これは明らかに間違いだ。実際にはiPadのキーボードは微妙に本物に近いので、逆に打ちにくいだろう。しかも横において打つとキーボードと手が画面を隠してしまうので打ちにくいこと此の上ない。指で打てるiPhoneのほうがまだましだった。しかも間違えて打っても何の反応もないため、そのまま打ち続けてしまう。タイピング歴20年以上の僕でも正直音を上げるほどだ。きっとBlueToothのキーボードを使うしかないだろう。
出版関係者は面目を保ちたい一心で「アメリカでは元々本の値段が高いから電子が流行るが日本ではそもそも安いから影響を受けにくい」と言った。
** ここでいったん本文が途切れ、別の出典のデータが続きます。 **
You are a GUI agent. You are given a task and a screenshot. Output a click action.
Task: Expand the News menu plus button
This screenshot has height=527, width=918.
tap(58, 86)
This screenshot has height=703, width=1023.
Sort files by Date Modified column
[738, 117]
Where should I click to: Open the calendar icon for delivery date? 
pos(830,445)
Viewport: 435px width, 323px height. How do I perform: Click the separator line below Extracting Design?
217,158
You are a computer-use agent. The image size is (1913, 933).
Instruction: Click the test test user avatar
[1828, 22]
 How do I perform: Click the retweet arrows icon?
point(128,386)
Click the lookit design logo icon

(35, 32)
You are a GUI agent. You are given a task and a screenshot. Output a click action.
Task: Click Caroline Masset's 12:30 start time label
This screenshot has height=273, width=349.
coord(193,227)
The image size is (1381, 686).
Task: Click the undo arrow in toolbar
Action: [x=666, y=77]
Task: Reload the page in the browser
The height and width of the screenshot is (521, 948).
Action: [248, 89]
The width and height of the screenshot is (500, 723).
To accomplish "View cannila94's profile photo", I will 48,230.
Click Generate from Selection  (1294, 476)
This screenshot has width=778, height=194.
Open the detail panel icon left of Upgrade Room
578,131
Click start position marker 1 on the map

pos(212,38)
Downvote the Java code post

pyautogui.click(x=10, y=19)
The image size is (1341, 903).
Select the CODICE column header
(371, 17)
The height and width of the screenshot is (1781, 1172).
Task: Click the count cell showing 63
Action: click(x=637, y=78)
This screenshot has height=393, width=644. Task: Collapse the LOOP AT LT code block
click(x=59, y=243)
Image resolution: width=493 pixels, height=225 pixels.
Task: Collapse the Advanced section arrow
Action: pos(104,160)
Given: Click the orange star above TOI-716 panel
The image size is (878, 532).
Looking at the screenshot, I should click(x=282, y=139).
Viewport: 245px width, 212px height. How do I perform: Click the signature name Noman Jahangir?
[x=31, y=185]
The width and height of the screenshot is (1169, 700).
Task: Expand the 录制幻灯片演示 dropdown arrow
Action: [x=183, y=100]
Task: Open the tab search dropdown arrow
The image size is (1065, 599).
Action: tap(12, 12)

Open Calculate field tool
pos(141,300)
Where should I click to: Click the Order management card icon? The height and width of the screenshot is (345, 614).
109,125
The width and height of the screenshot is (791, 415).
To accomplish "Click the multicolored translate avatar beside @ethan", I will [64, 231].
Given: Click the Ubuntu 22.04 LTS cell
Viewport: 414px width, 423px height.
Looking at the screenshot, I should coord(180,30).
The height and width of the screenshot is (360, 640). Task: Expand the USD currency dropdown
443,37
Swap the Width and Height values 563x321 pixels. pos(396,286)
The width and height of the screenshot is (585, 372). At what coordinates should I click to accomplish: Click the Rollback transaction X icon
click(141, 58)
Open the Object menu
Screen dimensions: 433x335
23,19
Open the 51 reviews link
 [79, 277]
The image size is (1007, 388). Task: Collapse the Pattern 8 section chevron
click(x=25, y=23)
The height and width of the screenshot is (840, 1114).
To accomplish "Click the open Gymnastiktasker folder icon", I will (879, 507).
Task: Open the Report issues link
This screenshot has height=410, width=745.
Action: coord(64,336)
それも明らかに間違いだ。消費者は誰だって安いのに越したことはないと思っている。ピリオドだ。大体再販制度の無いアメリカには本の定価自体がなくすぐにディスカウントされていくことをこの人は知らないのだろうか。最終的に値段を決めるのは消費者である。それが電子出版革命の肝の一つではないか。
そして、僕をもっとも困惑させたのがウェブサービスを提供している某氏だった。名前が売れているのをいいことに、彼はこんなことを言ってのけたのだ。
「iPadはタダの大きなiPodだから何も画期的ではない。僕はぜんぜん興味ないですね」
好き嫌いは個人の自由だから構わない、しかしここは公の場である。その人物の世論への影響力を考えた時に、それにはあまりにも相応しくないのではないか。他に言うことはないのか、と僕は少し気分が悪くなった。あまりにも的を射ていない発言だった。
これは何としても質疑応答のセッションで発言をしよう、と思って準備していると、誰よりも早く真っ先に手を上げたのはその老人だった。彼の目はどちらかというと怒りに震えているように見えた。司会者も戸惑いながらも、一本しか挙がっていない堂々とした手を無視することもできず、彼にマイクを手渡した。
こんな老人が何を言うのだろうか、と思ったら彼は開口一番こう言ってその場にいた者の度肝を抜いたのである。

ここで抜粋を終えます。